What is thirty three? When I was a kid one of the things I just assumed was that as I got older life would get easier. I thought the more experience and knowledge I gathered the more things would make sense. Actually the exact opposite is true. I'm more confused than I've ever been and I understand less than I know. Some of life's events make you age rapidly others pass by so quickly you have to wonder if they actually happened. You would think as you get older that at the very least the demons you've always struggled with would become more identifiable and thus avoidable. I have seen it is much easier not to learn from past mistakes than it is to actually make the necessary changes to avoid having to go through the same things twice.

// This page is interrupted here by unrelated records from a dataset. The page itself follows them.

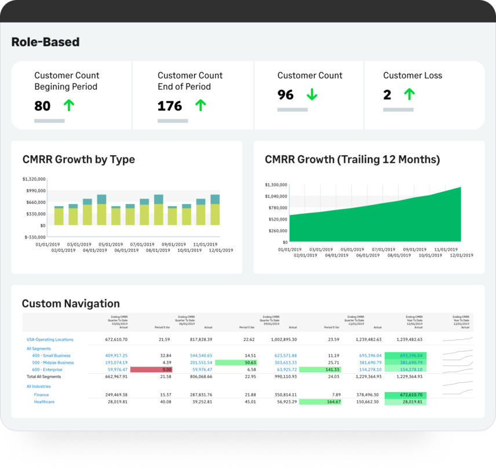The width and height of the screenshot is (496, 469).
Task: Open the Healthcare industry link
Action: click(44, 402)
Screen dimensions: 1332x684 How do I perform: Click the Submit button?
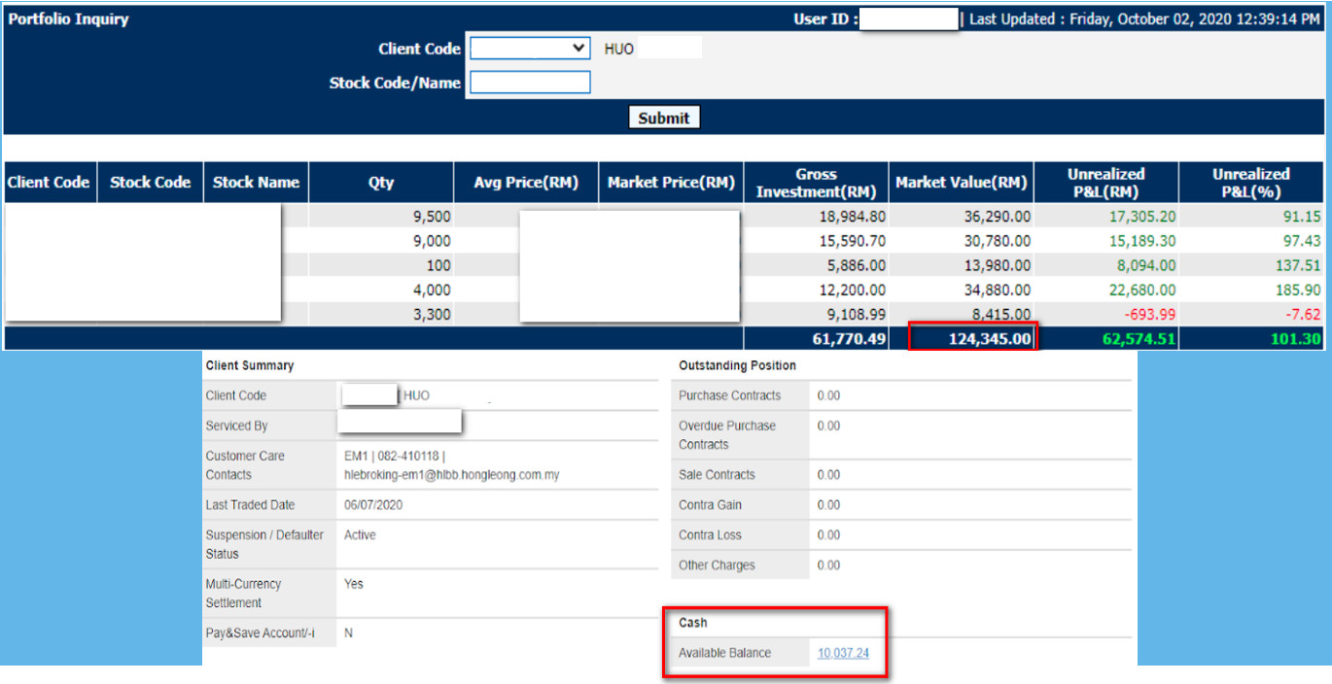pyautogui.click(x=664, y=118)
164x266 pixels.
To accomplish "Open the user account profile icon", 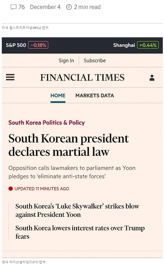I will coord(152,78).
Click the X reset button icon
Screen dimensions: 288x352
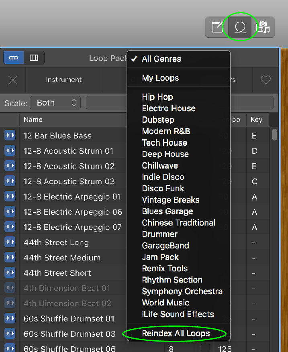tap(13, 80)
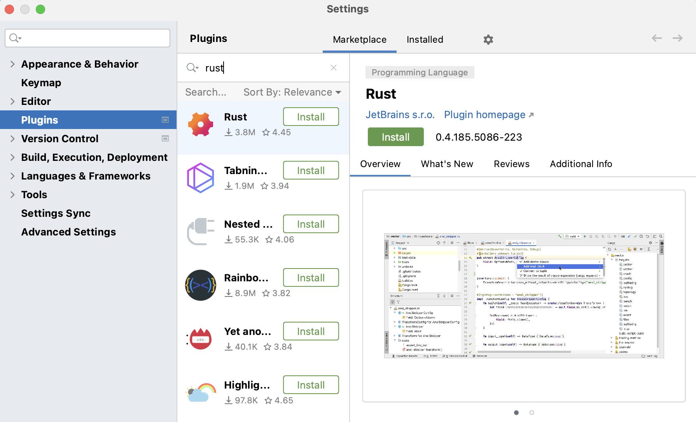The width and height of the screenshot is (696, 422).
Task: Expand the Appearance & Behavior section
Action: 12,64
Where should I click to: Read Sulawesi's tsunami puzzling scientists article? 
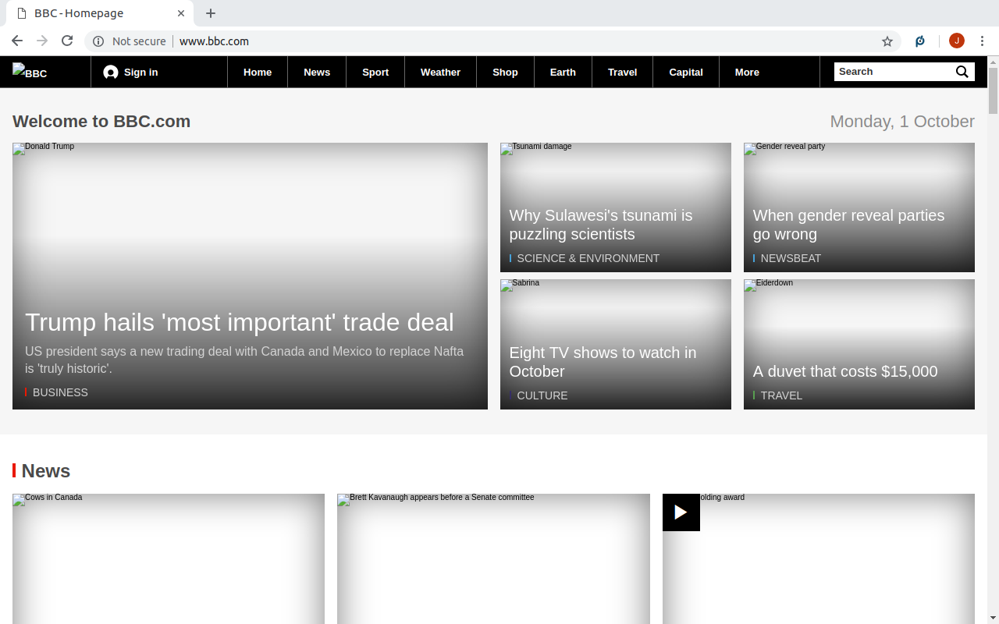[601, 225]
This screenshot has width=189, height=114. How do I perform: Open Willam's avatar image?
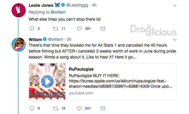coord(19,45)
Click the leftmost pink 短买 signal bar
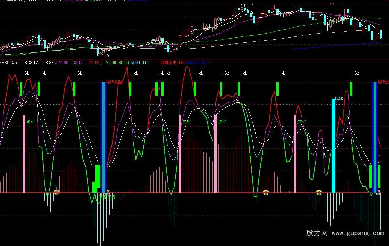 (x=24, y=154)
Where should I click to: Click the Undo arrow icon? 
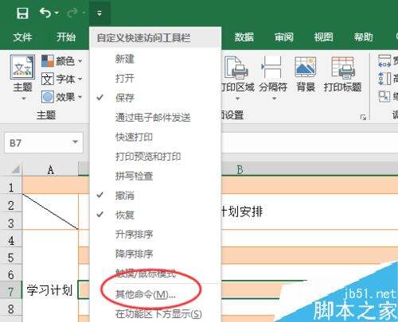pyautogui.click(x=45, y=13)
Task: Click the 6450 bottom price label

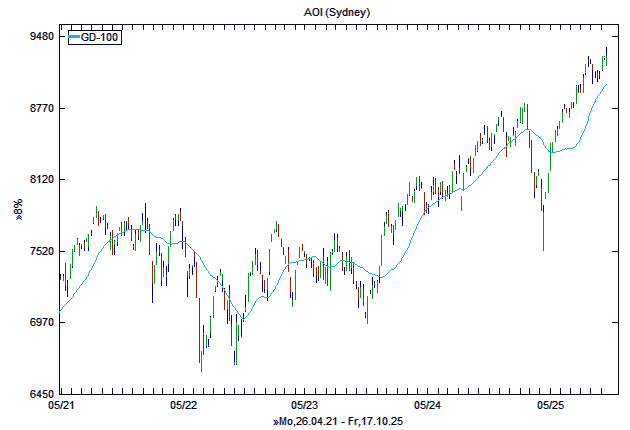Action: tap(41, 393)
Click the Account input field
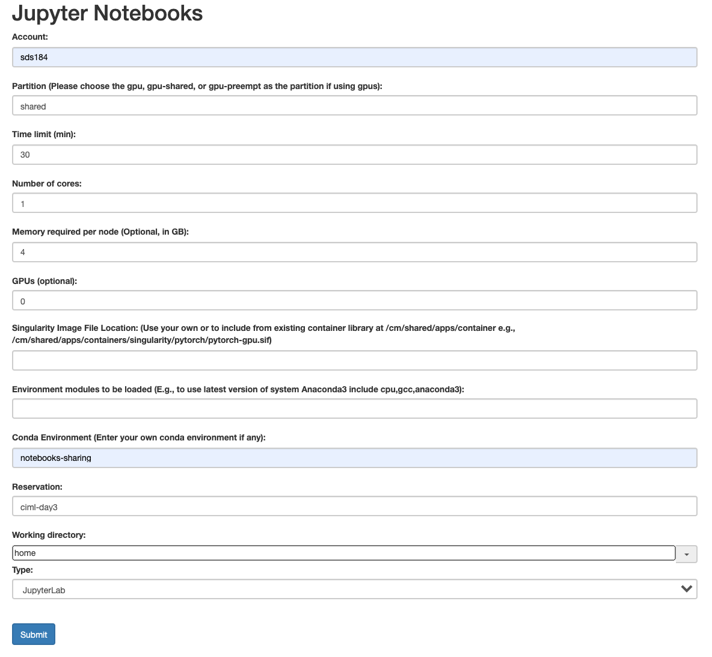 click(354, 57)
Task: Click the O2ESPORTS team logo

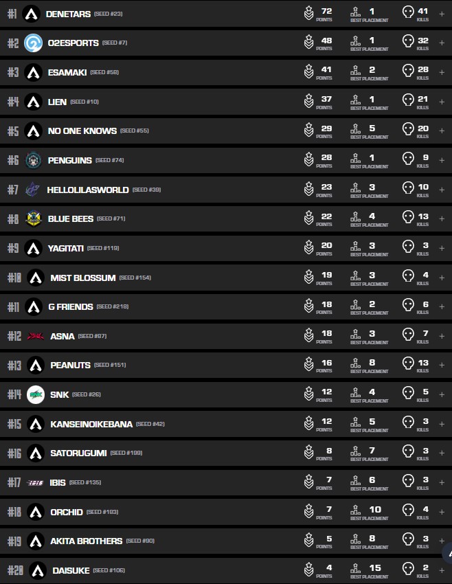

They say the first thing you lose is your hair. It's open to interpretation whether or not that happened to me this past year. I do think that somewhere along the line I either went through a second puberty where my voice changed again or worse I may have lost my voice altogether. Growing up my day would not be complete until I got home and was able to write about it. It was my way of figuring out some kind of meaning to the day's confusing events. I stopped doing that ten years ago and just resumed two or three years ago. But now it is more an exercise in discipline rather than getting any tangible reward for my daily effort. It took a trip half way around the world to discover the reason for that. We were told that when the Japanese use English to name their businesses, it isn't so much the meaning of the words as it is the sound. Thus we saw names like OD Box for a sporting goods store and Nude for a beverage. I've gotten back to my roots in my writing because it isn't so much what the words convey anymore it is how they sound that I care about.

Life does fly by and I've been around just long enough to reach the point where little actually seems new, rather everything I come across feels recycled or filtered through past experience. And the dreams I have are less and less based on what might come to be but rather just a juxtaposition, a colored twist or bend of the already existing elements of my life shaped in a way that gets me thinking about things in a different way. The first mystery of my life was before I learned to read I could pick out any requested song from my collection of Burl Ives' and other kiddie 45s. I played those things constantly and I knew them by their touch and being so familiar that the slabs of black vinyl seemed like intimate friends. If I had to grade my life on the Cheapo vinyl scale of fine, good, fair, and green tag, I fear that my condition would be closer to the fifty cent assessment than $3.60. Grooves a bit worn, just a little too scratched but not actually moldy. Yet some of those hisses and pops add color to the next listen and though each play takes a little more away the enjoyment can often be worth the price.